→ WHAT THE TASK REQUIRES: Update the entries below by replacing "heading" with "title" and leaving everything else as it is.

→ Target pointing data:
------

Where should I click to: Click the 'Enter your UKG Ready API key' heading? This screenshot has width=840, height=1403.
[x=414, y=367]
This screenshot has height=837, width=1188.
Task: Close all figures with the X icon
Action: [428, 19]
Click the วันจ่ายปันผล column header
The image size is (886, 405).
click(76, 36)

------

→ EXERCISE RESPONSE:
Where should I click to: Click the 'Enter your UKG Ready API key' title? This screenshot has width=840, height=1403.
[x=414, y=367]
This screenshot has height=837, width=1188.
Task: Close all figures with the X icon
Action: [428, 19]
Click the วันจ่ายปันผล column header
The image size is (886, 405).
click(76, 36)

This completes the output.